[Saved data entries]
=====

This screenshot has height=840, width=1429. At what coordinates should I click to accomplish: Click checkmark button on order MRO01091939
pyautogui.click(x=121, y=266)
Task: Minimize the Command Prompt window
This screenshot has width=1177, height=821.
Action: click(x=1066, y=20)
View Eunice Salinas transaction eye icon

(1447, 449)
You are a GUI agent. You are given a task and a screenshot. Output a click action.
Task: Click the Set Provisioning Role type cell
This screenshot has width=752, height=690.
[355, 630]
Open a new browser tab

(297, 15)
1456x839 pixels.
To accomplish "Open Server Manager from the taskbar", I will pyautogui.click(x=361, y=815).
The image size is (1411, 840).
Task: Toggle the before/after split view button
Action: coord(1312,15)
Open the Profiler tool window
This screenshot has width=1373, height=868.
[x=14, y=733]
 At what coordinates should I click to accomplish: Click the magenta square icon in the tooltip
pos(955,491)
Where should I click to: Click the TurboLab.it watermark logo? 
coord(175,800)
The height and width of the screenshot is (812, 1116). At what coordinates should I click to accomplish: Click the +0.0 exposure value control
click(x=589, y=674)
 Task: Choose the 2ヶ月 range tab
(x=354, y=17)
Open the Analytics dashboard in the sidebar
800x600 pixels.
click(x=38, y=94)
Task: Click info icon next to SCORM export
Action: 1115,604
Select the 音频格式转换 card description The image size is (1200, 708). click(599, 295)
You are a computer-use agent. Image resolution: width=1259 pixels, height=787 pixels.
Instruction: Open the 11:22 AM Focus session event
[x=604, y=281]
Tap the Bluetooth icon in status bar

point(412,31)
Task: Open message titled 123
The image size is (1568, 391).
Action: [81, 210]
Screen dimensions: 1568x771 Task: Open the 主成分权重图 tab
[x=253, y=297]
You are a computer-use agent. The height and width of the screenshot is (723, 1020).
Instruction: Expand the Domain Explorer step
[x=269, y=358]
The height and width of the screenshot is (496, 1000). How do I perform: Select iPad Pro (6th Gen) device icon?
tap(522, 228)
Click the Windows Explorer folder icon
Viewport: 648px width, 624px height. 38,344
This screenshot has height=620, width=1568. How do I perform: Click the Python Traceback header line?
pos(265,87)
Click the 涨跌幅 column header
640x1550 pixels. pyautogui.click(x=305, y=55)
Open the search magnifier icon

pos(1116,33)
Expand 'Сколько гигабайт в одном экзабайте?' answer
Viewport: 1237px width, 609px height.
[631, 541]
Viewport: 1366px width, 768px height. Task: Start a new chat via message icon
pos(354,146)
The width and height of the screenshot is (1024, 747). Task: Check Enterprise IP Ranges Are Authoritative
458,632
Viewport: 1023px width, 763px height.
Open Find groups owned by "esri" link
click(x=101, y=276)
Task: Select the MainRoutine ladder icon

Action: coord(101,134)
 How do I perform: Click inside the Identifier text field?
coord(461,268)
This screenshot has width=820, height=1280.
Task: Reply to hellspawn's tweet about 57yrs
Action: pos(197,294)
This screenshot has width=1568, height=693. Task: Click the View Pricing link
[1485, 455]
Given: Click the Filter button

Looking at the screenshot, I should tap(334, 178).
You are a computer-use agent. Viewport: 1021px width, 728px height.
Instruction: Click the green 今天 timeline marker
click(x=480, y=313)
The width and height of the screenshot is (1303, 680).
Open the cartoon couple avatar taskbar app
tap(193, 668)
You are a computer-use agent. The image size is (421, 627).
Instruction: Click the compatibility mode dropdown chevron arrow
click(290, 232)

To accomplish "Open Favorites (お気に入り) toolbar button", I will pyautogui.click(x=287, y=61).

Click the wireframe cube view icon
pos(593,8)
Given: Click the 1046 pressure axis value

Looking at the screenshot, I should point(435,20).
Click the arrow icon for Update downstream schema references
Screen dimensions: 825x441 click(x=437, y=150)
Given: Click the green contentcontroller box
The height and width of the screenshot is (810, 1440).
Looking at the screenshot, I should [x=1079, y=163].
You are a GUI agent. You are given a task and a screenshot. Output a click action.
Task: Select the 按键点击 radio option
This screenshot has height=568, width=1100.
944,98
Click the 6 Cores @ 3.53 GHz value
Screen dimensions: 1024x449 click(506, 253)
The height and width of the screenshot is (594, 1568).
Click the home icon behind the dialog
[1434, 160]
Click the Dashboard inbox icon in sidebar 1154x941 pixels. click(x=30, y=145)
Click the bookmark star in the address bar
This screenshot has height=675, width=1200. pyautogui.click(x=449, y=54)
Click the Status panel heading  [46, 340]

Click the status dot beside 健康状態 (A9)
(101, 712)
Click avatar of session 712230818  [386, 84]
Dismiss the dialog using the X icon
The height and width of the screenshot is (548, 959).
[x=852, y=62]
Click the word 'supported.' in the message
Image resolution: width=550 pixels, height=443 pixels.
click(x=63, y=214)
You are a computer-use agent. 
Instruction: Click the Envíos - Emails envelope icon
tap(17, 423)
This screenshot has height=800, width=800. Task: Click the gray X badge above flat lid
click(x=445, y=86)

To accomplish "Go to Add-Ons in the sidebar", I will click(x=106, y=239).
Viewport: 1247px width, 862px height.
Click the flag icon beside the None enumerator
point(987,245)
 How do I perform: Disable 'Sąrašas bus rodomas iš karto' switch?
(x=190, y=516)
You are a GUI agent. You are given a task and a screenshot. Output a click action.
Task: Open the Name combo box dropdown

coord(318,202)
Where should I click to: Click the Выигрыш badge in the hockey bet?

=====

• **Work task**
From the first line to the last, restate the data above exactly.

• **Response to this exercise**
This screenshot has height=840, width=1429. At what coordinates should I click to accomplish: Click checkmark button on order MRO01091939
pyautogui.click(x=121, y=266)
Task: Minimize the Command Prompt window
This screenshot has width=1177, height=821.
Action: click(x=1066, y=20)
View Eunice Salinas transaction eye icon

(1447, 449)
You are a GUI agent. You are given a task and a screenshot. Output a click action.
Task: Click the Set Provisioning Role type cell
This screenshot has width=752, height=690.
[355, 630]
Open a new browser tab

(297, 15)
1456x839 pixels.
To accomplish "Open Server Manager from the taskbar", I will pyautogui.click(x=361, y=815).
The image size is (1411, 840).
Task: Toggle the before/after split view button
Action: coord(1312,15)
Open the Profiler tool window
This screenshot has width=1373, height=868.
[x=14, y=733]
 At what coordinates should I click to accomplish: Click the magenta square icon in the tooltip
pos(955,491)
Where should I click to: Click the TurboLab.it watermark logo? 
coord(175,800)
The height and width of the screenshot is (812, 1116). At what coordinates should I click to accomplish: Click the +0.0 exposure value control
click(x=589, y=674)
 Task: Choose the 2ヶ月 range tab
(x=354, y=17)
Open the Analytics dashboard in the sidebar
800x600 pixels.
click(x=38, y=94)
Task: Click info icon next to SCORM export
Action: 1115,604
Select the 音频格式转换 card description The image size is (1200, 708). click(599, 295)
You are a computer-use agent. Image resolution: width=1259 pixels, height=787 pixels.
Instruction: Open the 11:22 AM Focus session event
[x=604, y=281]
Tap the Bluetooth icon in status bar

point(412,31)
Task: Open message titled 123
The image size is (1568, 391).
Action: [81, 210]
Screen dimensions: 1568x771 Task: Open the 主成分权重图 tab
[x=253, y=297]
You are a computer-use agent. The height and width of the screenshot is (723, 1020).
Instruction: Expand the Domain Explorer step
[x=269, y=358]
The height and width of the screenshot is (496, 1000). How do I perform: Select iPad Pro (6th Gen) device icon?
tap(522, 228)
Click the Windows Explorer folder icon
Viewport: 648px width, 624px height. 38,344
This screenshot has height=620, width=1568. How do I perform: Click the Python Traceback header line?
pos(265,87)
Click the 涨跌幅 column header
640x1550 pixels. pyautogui.click(x=305, y=55)
Open the search magnifier icon

pos(1116,33)
Expand 'Сколько гигабайт в одном экзабайте?' answer
Viewport: 1237px width, 609px height.
[631, 541]
Viewport: 1366px width, 768px height. Task: Start a new chat via message icon
pos(354,146)
The width and height of the screenshot is (1024, 747). Task: Check Enterprise IP Ranges Are Authoritative
458,632
Viewport: 1023px width, 763px height.
Open Find groups owned by "esri" link
click(x=101, y=276)
Task: Select the MainRoutine ladder icon

Action: coord(101,134)
 How do I perform: Click inside the Identifier text field?
coord(461,268)
This screenshot has width=820, height=1280.
Task: Reply to hellspawn's tweet about 57yrs
Action: pos(197,294)
This screenshot has width=1568, height=693. Task: Click the View Pricing link
[1485, 455]
Given: Click the Filter button

Looking at the screenshot, I should tap(334, 178).
You are a computer-use agent. Viewport: 1021px width, 728px height.
Instruction: Click the green 今天 timeline marker
click(x=480, y=313)
The width and height of the screenshot is (1303, 680).
Open the cartoon couple avatar taskbar app
tap(193, 668)
You are a computer-use agent. The image size is (421, 627).
Instruction: Click the compatibility mode dropdown chevron arrow
click(290, 232)

To accomplish "Open Favorites (お気に入り) toolbar button", I will pyautogui.click(x=287, y=61).

Click the wireframe cube view icon
pos(593,8)
Given: Click the 1046 pressure axis value

Looking at the screenshot, I should point(435,20).
Click the arrow icon for Update downstream schema references
Screen dimensions: 825x441 click(x=437, y=150)
Given: Click the green contentcontroller box
The height and width of the screenshot is (810, 1440).
Looking at the screenshot, I should [x=1079, y=163].
You are a GUI agent. You are given a task and a screenshot. Output a click action.
Task: Select the 按键点击 radio option
This screenshot has height=568, width=1100.
944,98
Click the 6 Cores @ 3.53 GHz value
Screen dimensions: 1024x449 click(506, 253)
The height and width of the screenshot is (594, 1568).
Click the home icon behind the dialog
[1434, 160]
Click the Dashboard inbox icon in sidebar 1154x941 pixels. click(x=30, y=145)
Click the bookmark star in the address bar
This screenshot has height=675, width=1200. pyautogui.click(x=449, y=54)
Click the Status panel heading  [46, 340]

Click the status dot beside 健康状態 (A9)
(101, 712)
Click avatar of session 712230818  [386, 84]
Dismiss the dialog using the X icon
The height and width of the screenshot is (548, 959).
[x=852, y=62]
Click the word 'supported.' in the message
Image resolution: width=550 pixels, height=443 pixels.
click(x=63, y=214)
You are a computer-use agent. 
Instruction: Click the Envíos - Emails envelope icon
tap(17, 423)
This screenshot has height=800, width=800. Task: Click the gray X badge above flat lid
click(x=445, y=86)

To accomplish "Go to Add-Ons in the sidebar", I will click(x=106, y=239).
Viewport: 1247px width, 862px height.
Click the flag icon beside the None enumerator
point(987,245)
 How do I perform: Disable 'Sąrašas bus rodomas iš karto' switch?
(x=190, y=516)
You are a GUI agent. You are given a task and a screenshot. Output a click action.
Task: Open the Name combo box dropdown

coord(318,202)
Where should I click to: Click the Выигрыш badge in the hockey bet?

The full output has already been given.